In the territorial pattern that guided Labour’s formation, local associations would spring up in industrial areas as a means of empowering communities of workers and their families. As the century wore on, they gradually federalised into a national network of disparate political factions, which was united by a simple, empirical sense that, for its ideological diversity, it always embodied the cause of labour.
The English north played a starring role in this narrative. From the inauguration of the Trades Union Congress (TUC) in Manchester in 1868, to the rash of local organisations in places such as Colne Valley and Salford that would amalgamate to form the Independent Labour Party in the 1890s, and finally to the historic proposal in 1900 by a Doncaster railway worker that a conference should be held to allow the TUC to establish a parliamentary front in the form of the Labour Representation Committee, Labour was in its early years very much an outgrowth of northern industrial consciousness.
Subsequently, as Labour became an established parliamentary force from the 1920s on, a familiar electoral picture began to emerge. While the vast majority of English rural constituencies – especially in the south – shaded Tory blue in the aftermath of the Liberal Party’s demise, substantial red heartlands started to coagulate in north-east England, South and West Yorkshire, Lancashire, west Cumbria, and north Staffordshire.
On the one hand, it is important not to view “the north” as a monolithic Labour fiefdom. It has always been a politically various region, subject to multiple and continual shifts of allegiance, even after the rise of the Parliamentary Labour Party in the wake of the First World War. Indeed, Labour has never quite been able to rely on its so-called northern heartlands. Even discounting the many solidly Tory northern rural seats, Liverpool returned Tory MPs up to the 1960s, for instance, and even during the polarised 1980s, seats such as Newcastle Central in the north-east could briefly turn blue as a result of local quirks.

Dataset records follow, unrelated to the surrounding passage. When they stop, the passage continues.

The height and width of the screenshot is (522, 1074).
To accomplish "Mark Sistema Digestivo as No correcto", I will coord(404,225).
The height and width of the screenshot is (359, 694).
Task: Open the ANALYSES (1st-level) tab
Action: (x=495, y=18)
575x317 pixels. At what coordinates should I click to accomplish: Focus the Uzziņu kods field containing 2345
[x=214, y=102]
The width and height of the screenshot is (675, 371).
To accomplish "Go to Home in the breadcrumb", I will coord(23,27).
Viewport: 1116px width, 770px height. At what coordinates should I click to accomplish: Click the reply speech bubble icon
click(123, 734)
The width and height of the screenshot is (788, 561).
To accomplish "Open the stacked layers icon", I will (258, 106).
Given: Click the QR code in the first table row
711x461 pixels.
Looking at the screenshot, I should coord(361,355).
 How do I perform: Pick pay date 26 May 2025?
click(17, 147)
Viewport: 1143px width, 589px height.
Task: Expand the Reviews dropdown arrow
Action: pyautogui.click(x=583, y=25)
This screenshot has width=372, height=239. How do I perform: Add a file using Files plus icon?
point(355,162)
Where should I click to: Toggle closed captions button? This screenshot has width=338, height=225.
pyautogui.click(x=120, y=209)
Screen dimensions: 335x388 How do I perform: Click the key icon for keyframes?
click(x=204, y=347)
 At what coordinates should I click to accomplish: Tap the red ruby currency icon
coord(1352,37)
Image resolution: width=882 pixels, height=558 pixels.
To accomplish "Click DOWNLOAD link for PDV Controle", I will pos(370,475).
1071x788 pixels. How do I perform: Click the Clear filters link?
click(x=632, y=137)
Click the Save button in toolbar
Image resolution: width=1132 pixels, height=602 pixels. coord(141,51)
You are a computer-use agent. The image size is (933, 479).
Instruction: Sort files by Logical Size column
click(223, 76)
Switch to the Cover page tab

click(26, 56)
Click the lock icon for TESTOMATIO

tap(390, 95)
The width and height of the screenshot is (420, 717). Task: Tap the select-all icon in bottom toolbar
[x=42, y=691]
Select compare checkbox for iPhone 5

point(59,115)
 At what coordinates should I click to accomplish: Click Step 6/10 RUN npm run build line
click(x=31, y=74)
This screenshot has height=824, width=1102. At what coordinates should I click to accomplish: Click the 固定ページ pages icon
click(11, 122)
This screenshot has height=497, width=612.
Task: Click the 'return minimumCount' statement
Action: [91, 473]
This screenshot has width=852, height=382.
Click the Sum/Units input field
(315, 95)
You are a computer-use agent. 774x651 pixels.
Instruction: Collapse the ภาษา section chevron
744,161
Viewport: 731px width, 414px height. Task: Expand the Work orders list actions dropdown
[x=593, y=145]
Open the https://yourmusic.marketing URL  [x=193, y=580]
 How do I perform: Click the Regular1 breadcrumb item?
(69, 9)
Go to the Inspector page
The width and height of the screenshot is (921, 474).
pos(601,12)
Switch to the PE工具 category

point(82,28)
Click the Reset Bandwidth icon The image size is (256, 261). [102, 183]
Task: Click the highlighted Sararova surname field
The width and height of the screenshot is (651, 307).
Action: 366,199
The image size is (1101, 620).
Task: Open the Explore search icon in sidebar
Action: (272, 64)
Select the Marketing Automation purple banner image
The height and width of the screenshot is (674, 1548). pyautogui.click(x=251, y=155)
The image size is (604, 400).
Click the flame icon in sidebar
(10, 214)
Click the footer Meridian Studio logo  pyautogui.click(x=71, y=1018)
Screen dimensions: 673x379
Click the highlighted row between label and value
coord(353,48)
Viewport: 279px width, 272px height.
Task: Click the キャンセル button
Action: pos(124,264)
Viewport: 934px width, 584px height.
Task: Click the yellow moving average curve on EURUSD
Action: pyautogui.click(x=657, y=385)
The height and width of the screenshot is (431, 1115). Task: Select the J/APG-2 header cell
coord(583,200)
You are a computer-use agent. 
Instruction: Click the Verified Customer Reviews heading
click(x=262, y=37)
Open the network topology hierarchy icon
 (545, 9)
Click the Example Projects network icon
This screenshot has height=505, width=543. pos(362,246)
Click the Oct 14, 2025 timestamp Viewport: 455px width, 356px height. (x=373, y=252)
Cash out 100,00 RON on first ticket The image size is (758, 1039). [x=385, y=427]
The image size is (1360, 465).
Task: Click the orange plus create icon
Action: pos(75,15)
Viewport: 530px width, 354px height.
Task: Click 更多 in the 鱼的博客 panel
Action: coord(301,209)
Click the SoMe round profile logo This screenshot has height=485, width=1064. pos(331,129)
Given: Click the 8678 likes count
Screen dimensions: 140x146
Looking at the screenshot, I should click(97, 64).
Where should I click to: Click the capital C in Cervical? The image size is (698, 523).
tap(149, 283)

But it is true that in the textile districts of Manchester, the port towns of west Cumbria, and especially the vast coalfield areas scattered across the north that nurtured such a large portion of its population and culture, voting Labour was something that was done without a second thought, from the time of the General Strike through the postwar years and the Thatcher nadir, up to the Blairite millennium.
Aside from the brief, partial upturn of the postwar years, this was mostly a period of slow, unchecked decline for the region from its Victorian heyday, when it had resembled hyper-developed modern locales like Shanghai and Silicon Valley. But despite and perhaps partly because of this backdrop of downturn and depression, the Labour Party was throughout this period, for the vast majority of people in the mining districts of County Durham or South Yorkshire, less a political party than a secular church, with all the sense of emotional attachment and injunctions against non-attendance that implies.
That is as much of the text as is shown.